Часто вижу Костю в тот момент, когда он улыбаясь широкой и доброй улыбкой, вдруг размахивается и норовя попасть в лицо, бьет рученьками меня и смеется весело, видя, как я с трудом уворачиваюсь от его шлепков...
...Как я уже говорил, работаю один на станции, но именно так, наверное и хотел работать, когда устраивался в сейсмоотряд. Для меня наличие напарника не значит облегчение работы, или как говорят "вдвоем не скучно!".
Мне и одному не бывает скучно никогда.
И удивительное дело для большинства людей - на вопрос "Не скучно?" - отвечаю: "Не научены скучать". Действительно, столько дел можно или нужно сделать в жизни, что времени, конечно, не хватает.
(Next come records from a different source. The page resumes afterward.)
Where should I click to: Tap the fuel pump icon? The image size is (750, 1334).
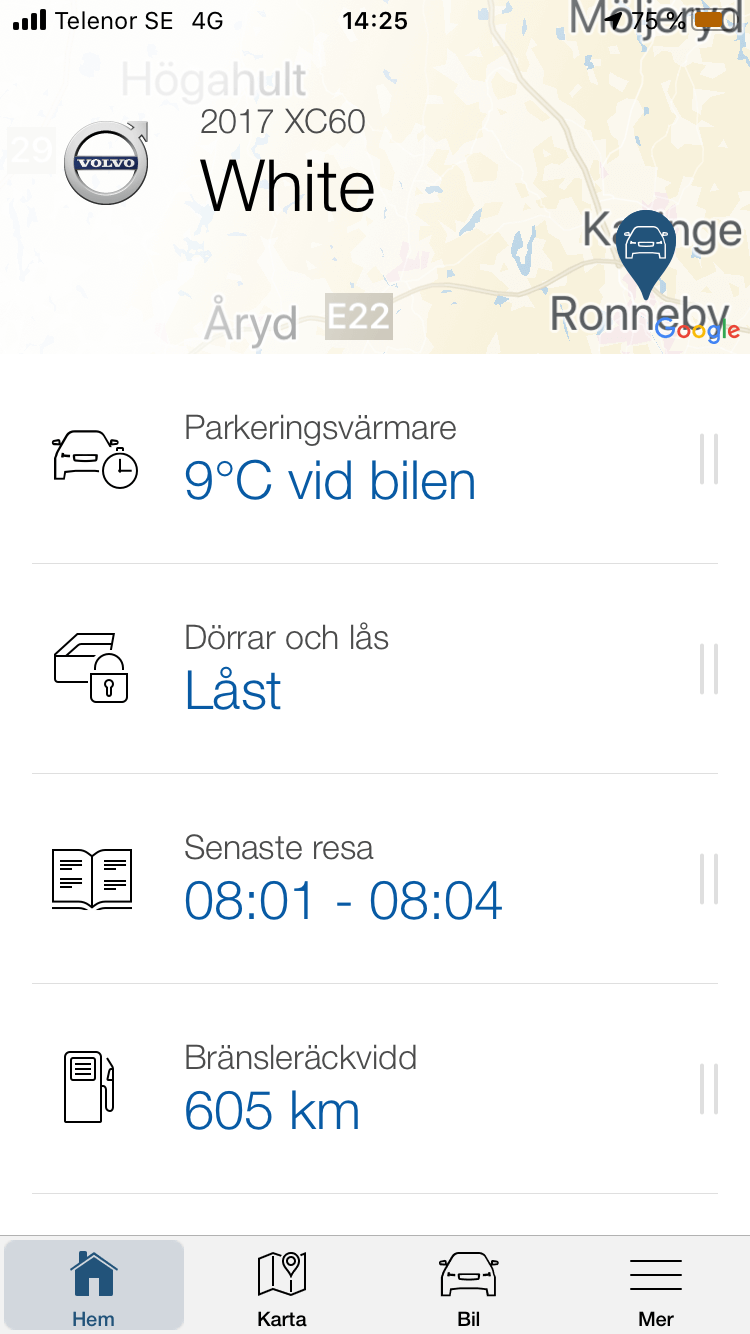click(x=89, y=1087)
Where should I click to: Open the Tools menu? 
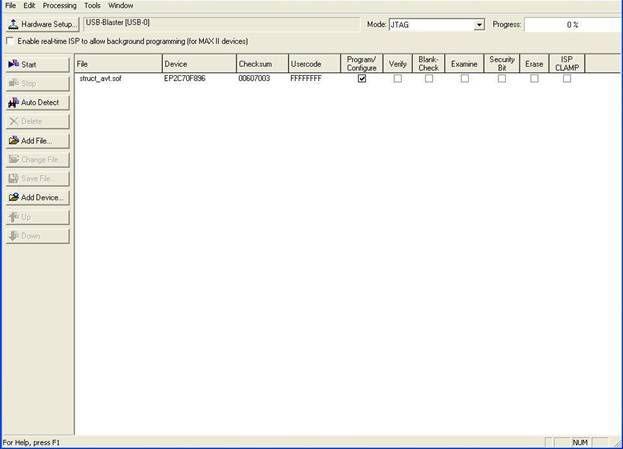pyautogui.click(x=92, y=5)
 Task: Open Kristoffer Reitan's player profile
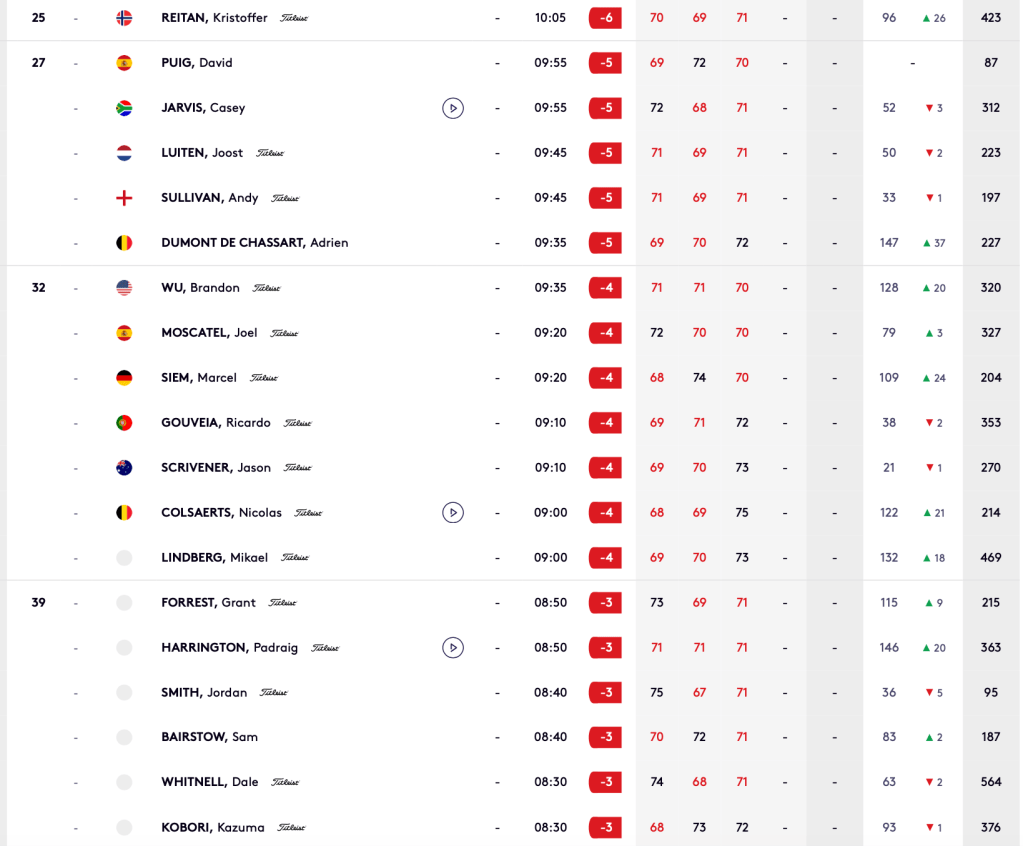[x=214, y=18]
Какая ещё может быть скука?
Бывает и у меня "не настроение", но это не от скуки скорее всего, а наоборот, от невозможности подчас остаться один на один с собой и без суеты, сквозь полудрему подумать, что осталось позади, и как жить дальше, и долго ли еще буду обременять землю своим присутствием.
Органически я не несу в своем характере желания каждый день что-то делать и чем-то серьезным заниматься, но вот заставляю же я сам себя делать упражнения на силу, читать латынь и философию. А в чем или точнее где сокрыта побудительная причина, сказать не могу, хотя догадываюсь.
Обдумывая, я сформулировал жизненное кредо таких, как я: "Каждый из нас заполняет паузу между рождением и смертью на свой манер - один работой, другие семьей, третьи спортом или охотой, или рыбной ловлей, четвертый делает карьеру, завоевывая место потеплее под солнцем жизни и так далее.".
Но редко, кто отдает себе трезвый ответ в том, что самый умный обязательно бы не стал ничего делать, а просто созерцал бы жизнь, ее величие и единение с вечностью. Но беда в том, что человек действительно так воспитан, и подлинная, полная свобода не по плечу самому, самому сильному из нас.
И вот, человек хватается за любое дело, лишь бы отделаться, прикрыться чем-нибудь от возможности быть свободным. Вот и я стараюсь забить суетой свою жизнь до предела и тоже, этим самым, отказываю себе в праве называться человеком свободным...
Но сейчас на сейсмостанции я окружен людьми: в лагере кроме меня еще пятеро. Два студента - один гидрогеолог, другой - гидролог и три химички, точнее две, а одна по штату повар, и мы, то есть трое мужиков, не ломаем головы кому варить и мыть посуду, а по удару гонга, лопатой по железке, приходим, садимся за стол и едим, разговаривая о том, о сем.